Chose claire, toutefois, ces talents ne peuvent se répartir uniformément, car ceux requis pour les deux missions se distinguent au point de s’opposer, de se contrarier. La domination et la conquête requièrent surtout de la force, tandis que l’accompagnement au quotidien demande au contraire de la délicatesse, de la sensibilité.
«Chez l’homme, ce sont surtout les dons requis pour le combat, la conquête et la domination: la force physique pour prendre possession du monde extérieur, l’entendement pour pénétrer intellectuellement le monde et enfin la force de caractère et la puissance de réalisation pour le façonner d’une manière créative. Chez la femme, ce sont les capacités de préserver l’être en gestation et en croissance, de le protéger et de favoriser son développement, d’où, sur le plan physique, le don de vivre dans une union plus intime avec son corps et de rassembler tranquillement ses forces, et, d’autre part, celui d’endurer des douleurs, de se priver et de s’adapter; d’où, sur le plan psychique, la disposition à se porter sur ce qui est concret, individuel et personnel, la capacité de l’appréhender dans sa spécificité et de s’adapter à celle-ci, et le désir de favoriser son développement.»
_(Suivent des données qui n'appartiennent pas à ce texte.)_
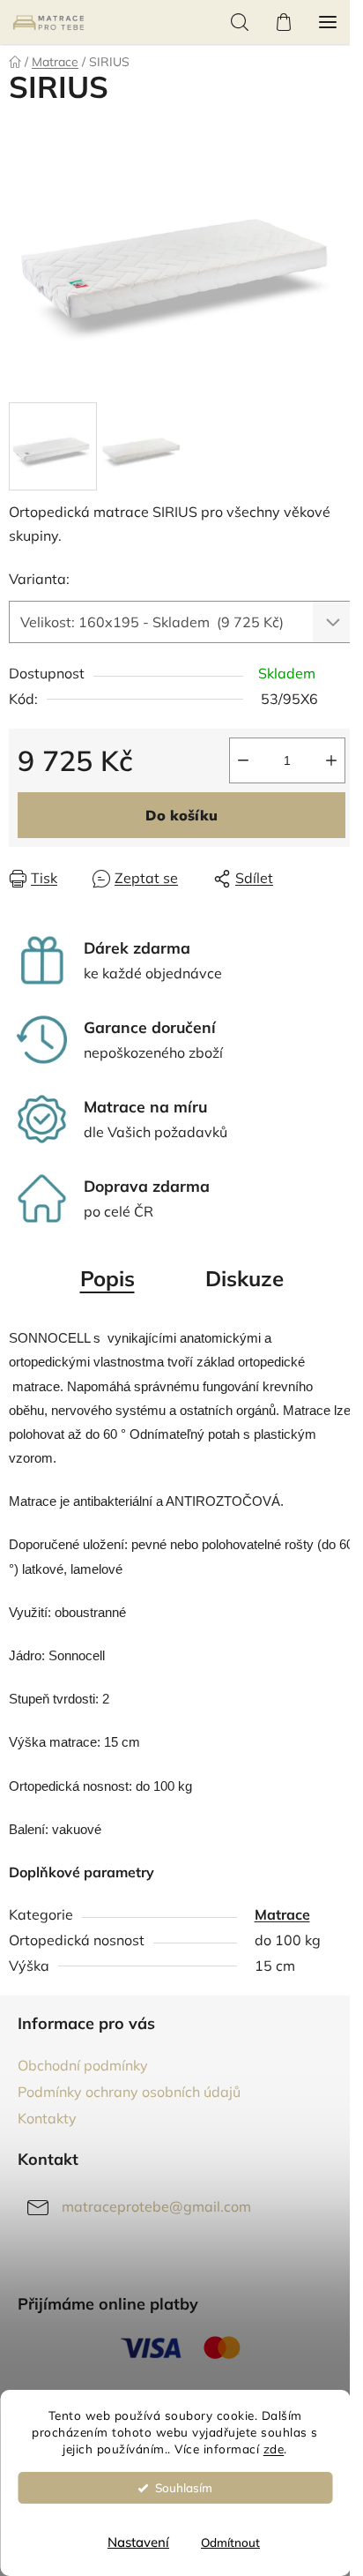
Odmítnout (230, 2542)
Voulue comme mère, la femme reçoit de la nature une capacité extraordinaire de faire un avec l’enfant, au point de dépendre de lui dans toute l’organisation de sa vie. Impossible, pour la femme, de faire abstraction de l’enfant tout le temps qu’elle le conçoit et le développe en elle. Même une fois qu’elle lui a donné existence matériellement à l’extérieur d’elle, elle garde un lien extrêmement intime avec lui. Toute sa vie, il lui est difficile d’organiser ses occupations indépendamment du besoin de sa progéniture.
De nombreuses études ont montré que le soin maternel est déterminant pour le caractère et même pour la destinée de l’enfant: il sera heureux ou malheureux selon la nature de l’amour reçu de sa mère. Cette mission maternelle, mission d’amour sacrificiel, qui est confiée aux femmes est donc capitale.
Et comment! Le but de la femme mère, c’est en toute priorité le bien de son enfant. Cela, elle le trouve inscrit au plus profond de ses gènes et de son âme.
Mais il faut remarquer, ajoute Edith Stein, que la prédisposition maternelle de la femme entraine une deuxième dimension de sa spécificité féminine: faite pour être mère, la femme est aussi faite pour être épouse; la nature la dispose essentiellement pour accompagner, pour assister un homme. «Il n’est pas bon que l’homme soit seul. Il faut que je lui fasse une aide assortie», déclare la Genèse.
À ce sujet, en lisant son ouvrage La vocation de l’homme et de la femme, j’ai été frappé par une interprétation et une image que notre théologienne allemande nous donne pour mieux comprendre l’expression de la Genèse qui appelle la femme une aide assortie. Plus littéralement, note-t-elle, on pourrait traduire une aide en face de lui. À partir de cette traduction, elle compare cette vocation d’épouse, cette collaboration nécessaire de l’homme et de la femme, à celle de nos deux mains qui, ayant une même nature, n’en sont pas moins différentes et complémentaires.
L’image des deux mains est très éclairante. Car l’homme a bien besoin, pour sa mission propre, du conseil, de l’encouragement, de l’appui d’une aide adéquate. Et voilà encore justement la spécificité de la nature féminine. Tous les dons naturels qui la font mère se mobilisent pour la faire aussi épouse, compagne.
«À cette prédisposition maternelle s’associe celle qui consiste à être une compagne. Partager la vie d’un autre être humain, prendre part à tout ce qui le concerne, aux grandes comme aux petites choses, à ses joies comme à ses peines, mais aussi à ses travaux et à ses problèmes, c’est un don chez elle et cela fait son bonheur.»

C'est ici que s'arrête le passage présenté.